## Assignment
Restate word for word the run of lines that begins at the one containing "The height and" and ends at the last line of the listing.

## The input
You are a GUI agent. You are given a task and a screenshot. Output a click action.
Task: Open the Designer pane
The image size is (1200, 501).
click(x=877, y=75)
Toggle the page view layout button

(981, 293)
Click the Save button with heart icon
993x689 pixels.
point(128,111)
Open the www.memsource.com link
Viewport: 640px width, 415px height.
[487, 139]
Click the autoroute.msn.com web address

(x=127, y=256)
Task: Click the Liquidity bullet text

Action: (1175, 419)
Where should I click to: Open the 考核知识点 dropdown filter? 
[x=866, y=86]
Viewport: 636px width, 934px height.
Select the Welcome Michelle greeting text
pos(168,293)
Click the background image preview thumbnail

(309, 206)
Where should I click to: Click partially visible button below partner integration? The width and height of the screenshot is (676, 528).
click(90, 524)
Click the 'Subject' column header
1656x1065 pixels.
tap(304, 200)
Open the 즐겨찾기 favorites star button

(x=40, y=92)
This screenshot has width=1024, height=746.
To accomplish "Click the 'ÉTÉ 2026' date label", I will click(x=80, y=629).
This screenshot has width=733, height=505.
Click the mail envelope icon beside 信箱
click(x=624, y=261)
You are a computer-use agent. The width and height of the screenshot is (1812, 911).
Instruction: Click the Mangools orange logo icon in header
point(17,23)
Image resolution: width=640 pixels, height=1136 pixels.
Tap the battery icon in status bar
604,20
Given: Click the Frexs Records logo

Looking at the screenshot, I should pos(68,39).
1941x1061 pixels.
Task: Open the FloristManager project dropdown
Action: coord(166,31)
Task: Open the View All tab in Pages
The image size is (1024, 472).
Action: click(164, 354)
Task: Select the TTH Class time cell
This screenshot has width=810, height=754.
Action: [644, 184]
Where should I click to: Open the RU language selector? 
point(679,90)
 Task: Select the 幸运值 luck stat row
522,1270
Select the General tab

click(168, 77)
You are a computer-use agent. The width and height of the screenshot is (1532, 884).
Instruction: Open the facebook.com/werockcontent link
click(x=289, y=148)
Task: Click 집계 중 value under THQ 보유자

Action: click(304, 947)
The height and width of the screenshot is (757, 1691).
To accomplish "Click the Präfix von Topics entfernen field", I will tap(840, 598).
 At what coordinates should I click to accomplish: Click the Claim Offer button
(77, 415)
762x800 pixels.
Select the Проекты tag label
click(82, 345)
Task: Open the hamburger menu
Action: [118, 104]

## Exercise result
The height and width of the screenshot is (757, 1691).
To accomplish "Click the Präfix von Topics entfernen field", I will tap(840, 598).
 At what coordinates should I click to accomplish: Click the Claim Offer button
(77, 415)
762x800 pixels.
Select the Проекты tag label
click(82, 345)
Task: Open the hamburger menu
Action: [118, 104]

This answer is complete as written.